Na altura, o jornal era dirigido por David Mourão-Ferreira, que contratava para colunistas outros conhecidos intelectuais de Lisboa: Alexandre O’Neill, António Alçada Baptista, Jacinto do Prado Coelho, Luiz Francisco Rebello e José Barata Moura. Juntou-se-lhes Natália Correia, poetisa, libertária e desbocada.

Nos jornais como A Capital, A Luta e Portugal Socialista, Natália vai propor uma interpretação dos militares de Abril sob o prisma da psicanálise, e acusá-los de imitações de “Machéis e Cabrais", afetados por “penetrações doutrinantes no seio das tropas portuguesas que combatiam no Ultramar”.

Nas palavras da poetisa, a reforma Agrária é um “roubo de terras”, Otelo, “um grotesco parasita”, e a autora afirma-se como alguém “que ousa dizer umas verdades ao canonizado MFA”.

Quando olhava à sua volta, porém, para muitos dos que bradavam contra a revolução, o que via Natália?

“Quem me havia de dizer que meia dúzia de banalidades inconformistas, proferidas nesta aldeia de castrados pelo terrorismo verbal que reduz a perversão reaccionária a liberdade de criticar, me transformaria numa Nossa Senhora dos cobardes!", escreveu.

O livro "Não Percas a Rosa/Ó Liberdade, Brancura do Relâmpago" surge quase 40 anos após a edição original do diário ("Não percas a rosa"), pelas Publicações D. Quixote (1978).

As crónicas, reunidas sob o título "Ó Liberdade, Brancura do Relâmpago", vão de 15 de julho de 1974 a 22 de março de 1976, e o atual volume soma uma dúzia de inéditos, não datados, mas referentes a acontecimentos da época.

O diário também recupera inéditos, num conjunto que se estende até 20 de dezembro de 1975, e ao qual a escritora regressa em 1978, em vésperas da primeira edição em livro: "Releio este diário passados três anos sobre os dias frementes que nele se encadeiam (...) Sim, a festa revolucionária foi a revelação súbita do trágico".

A conjugação dos dois volumes soma mais de 700 páginas, que também contam com imagens da escritora e reproduções documentais do seu espólio, de que é fiel depositária a Biblioteca Pública e Arquivo Regional de Ponta Delgada.

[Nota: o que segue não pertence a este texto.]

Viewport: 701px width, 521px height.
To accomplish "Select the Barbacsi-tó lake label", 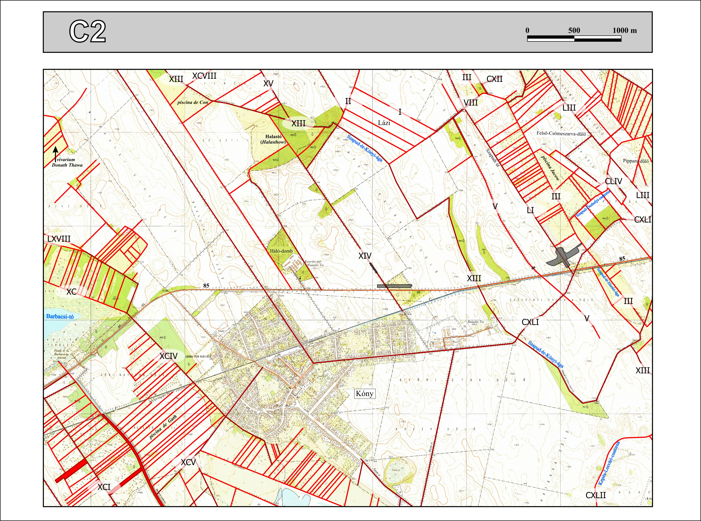I will point(60,316).
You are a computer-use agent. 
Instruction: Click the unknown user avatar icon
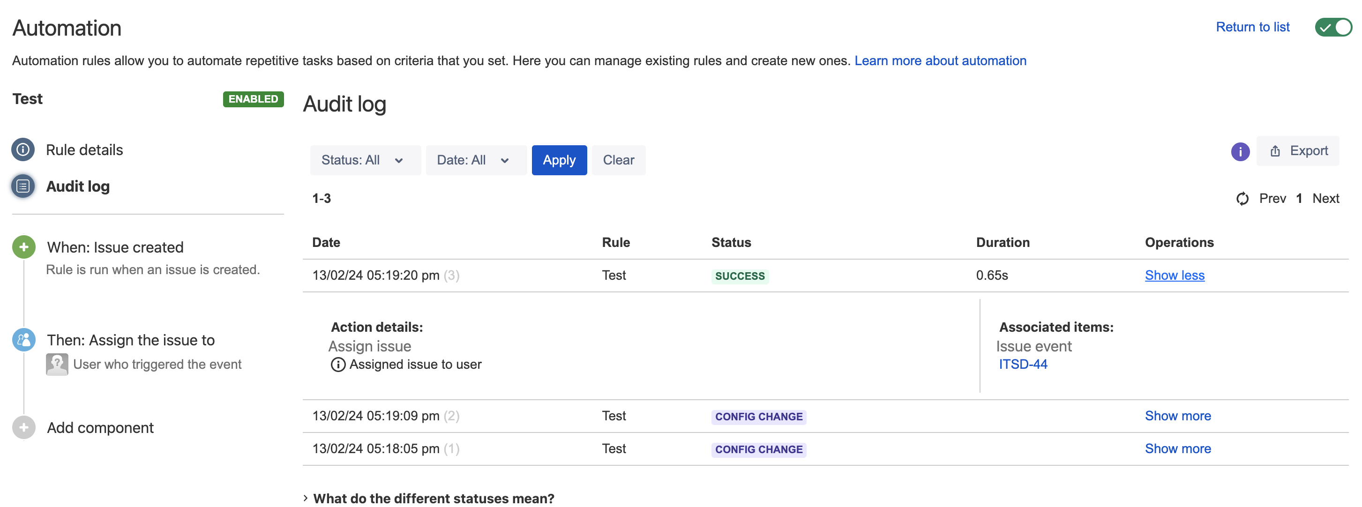[x=57, y=364]
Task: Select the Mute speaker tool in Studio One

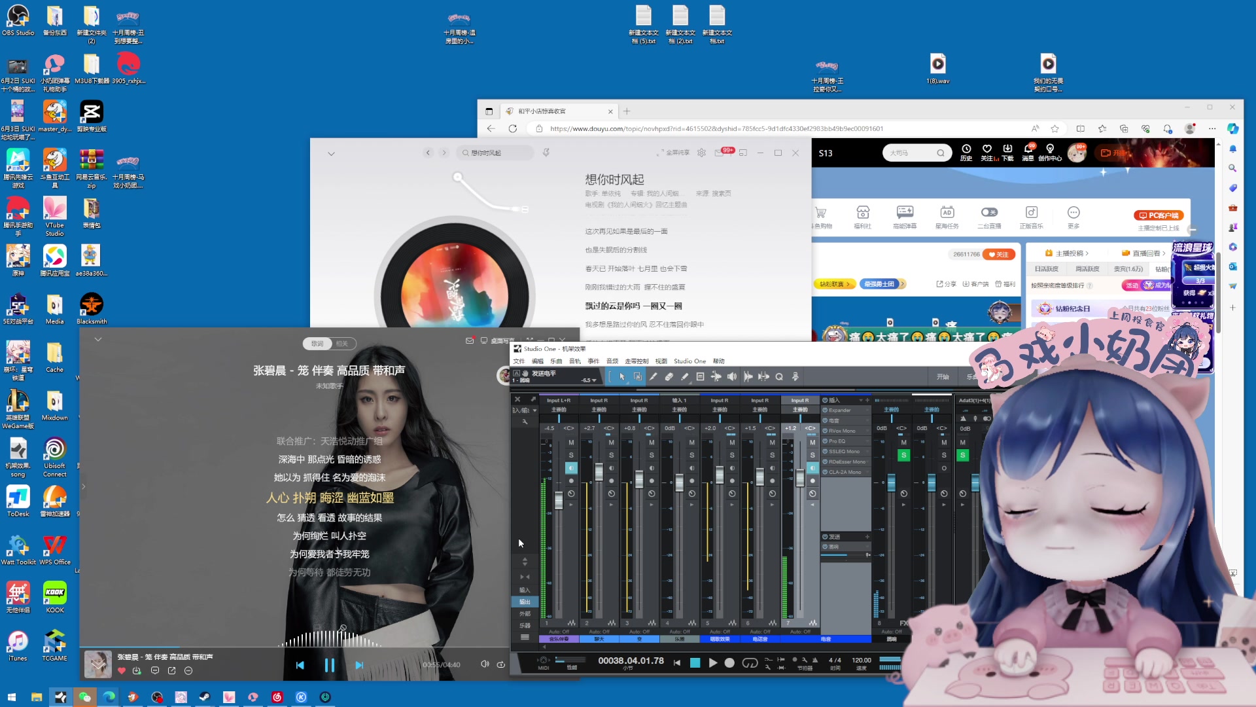Action: [x=731, y=377]
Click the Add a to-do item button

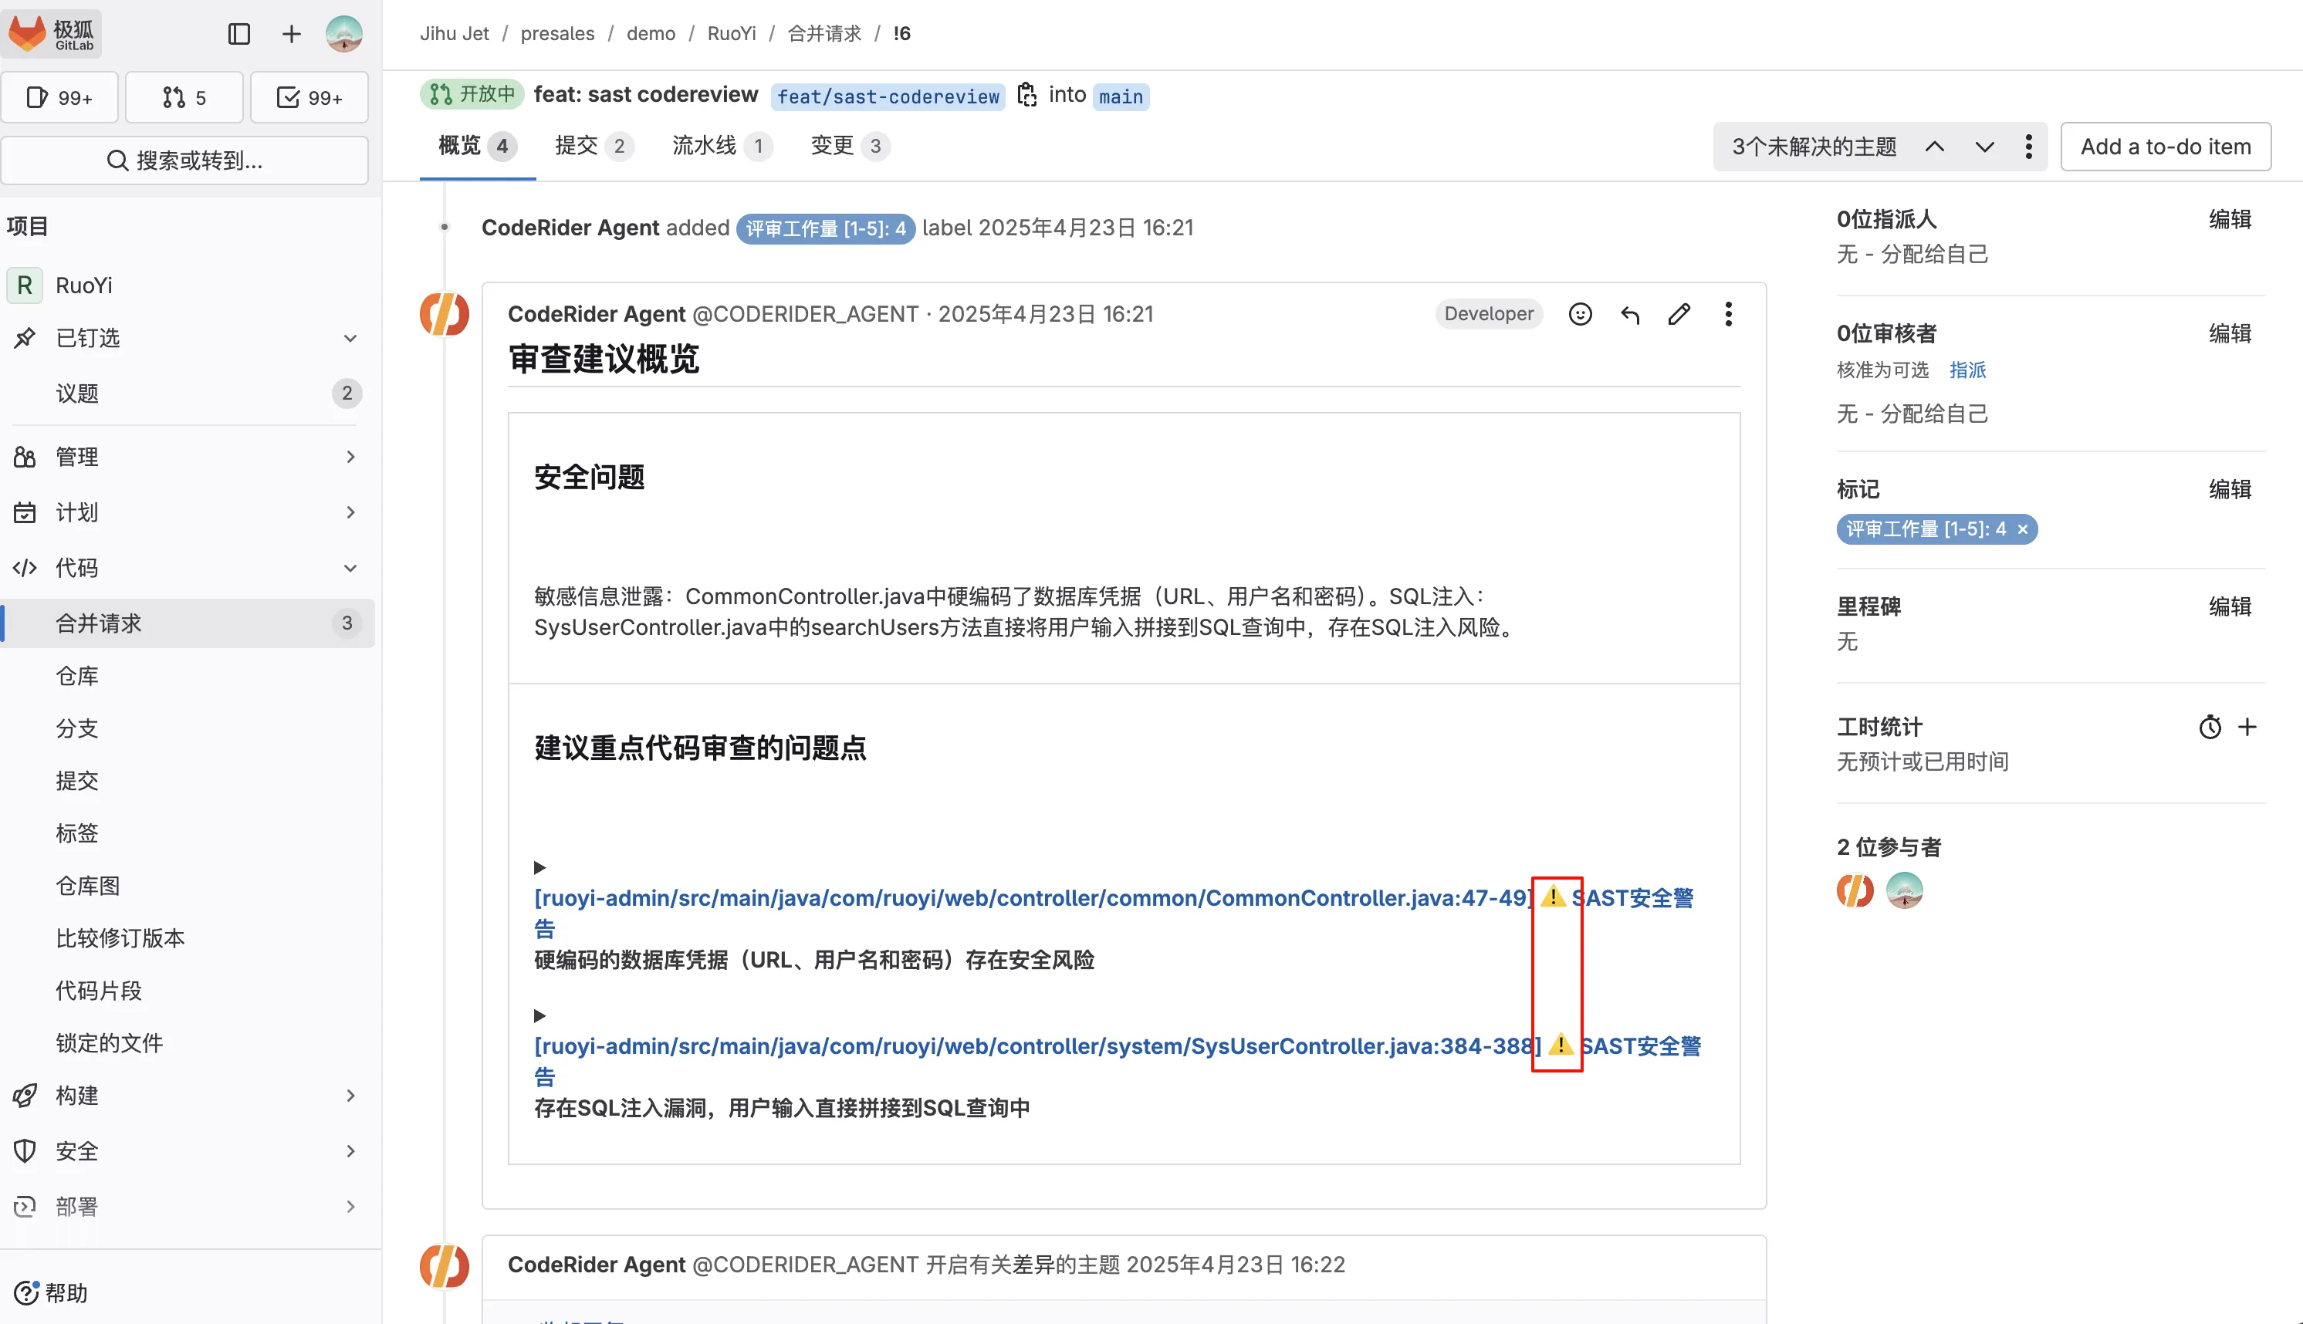coord(2165,146)
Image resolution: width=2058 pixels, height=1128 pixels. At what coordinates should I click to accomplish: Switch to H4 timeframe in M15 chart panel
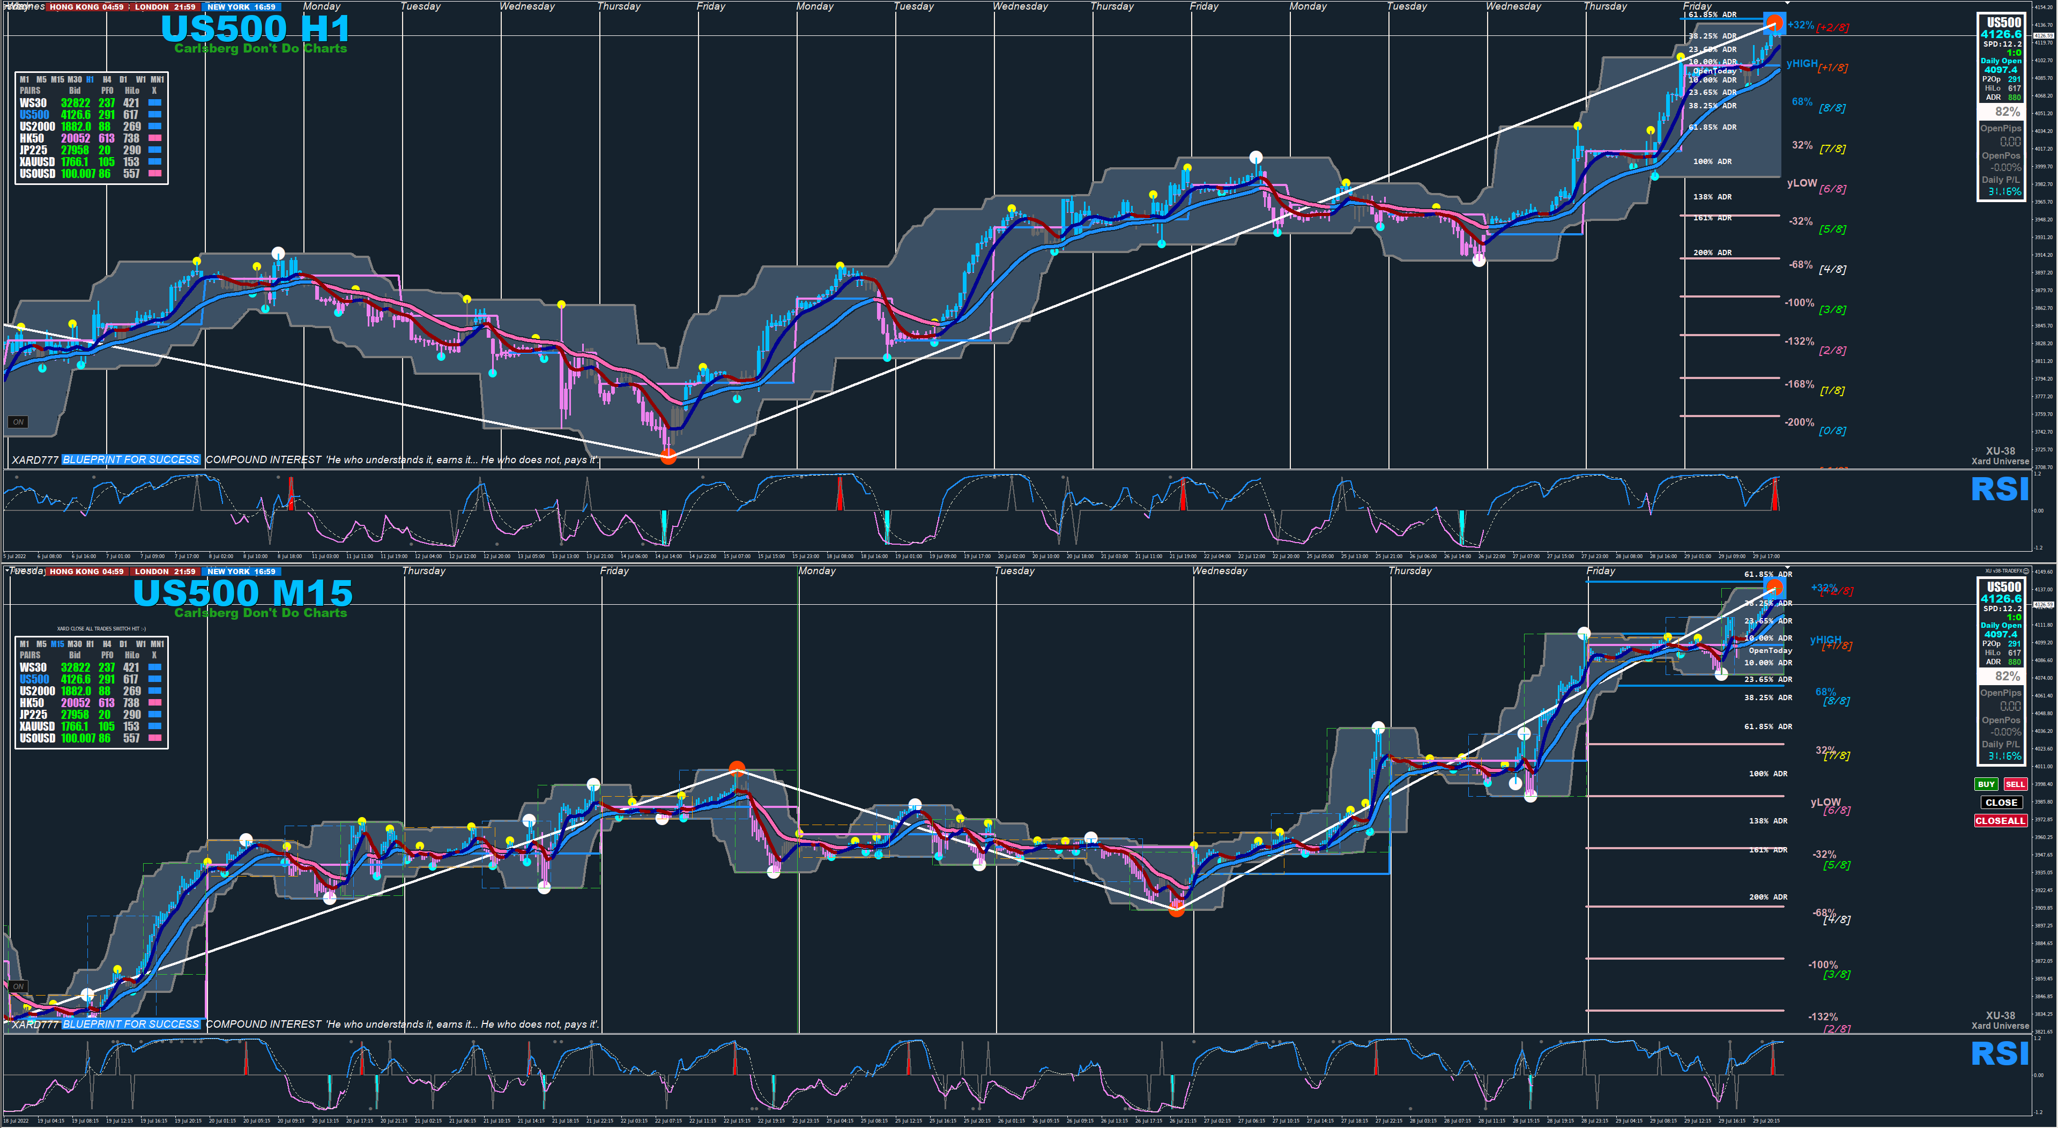coord(106,644)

A pesquisa e introdução é da investigadora Ângela Almeida, especialista na obra da escritora, autora de "Natália Correia, Mãe Ilha, catálogo biobibliográfico e iconográfico" (1993), "Retrato de Natália Correia" (1994) e responsável pela organização e introdução de "In Memoriam Natália Correia" (2006).

O lançamento, no Botequim, acontece exatamente 40 anos depois de a poetisa escrever, com pessimismo: “O indicativo é sombrio: aproximamo-nos daquele ponto agónico em que as direitas têm à mão a grande e detestável competência para castigar os filhos rebeldes, submetendo-os à sua brutal decisão de fazer entrar isto na ordem”.

E, mais tarde, já com a vitória dos Comandos: “Bombas e petardos rebentam em vários pontos do País. Festeja-se o afogamento da revolução. Lisboa é o sítio do naufrágio. O telefone retine insistentemente. São amigos do Porto, de Coimbra. Pedem-me que saia deste inferno. 'É uma loucura ficares aí, à mercê da catástrofe.' Mas fico. Agora sim, decifram-se reais prenúncios do abalo que poderá endireitar o eixo da revolução. O estrondo que lhe cate as parasitárias mentiras. Ganhe quem ganhar, o que é preciso é a bomba que solte a vaga dos apavorados”.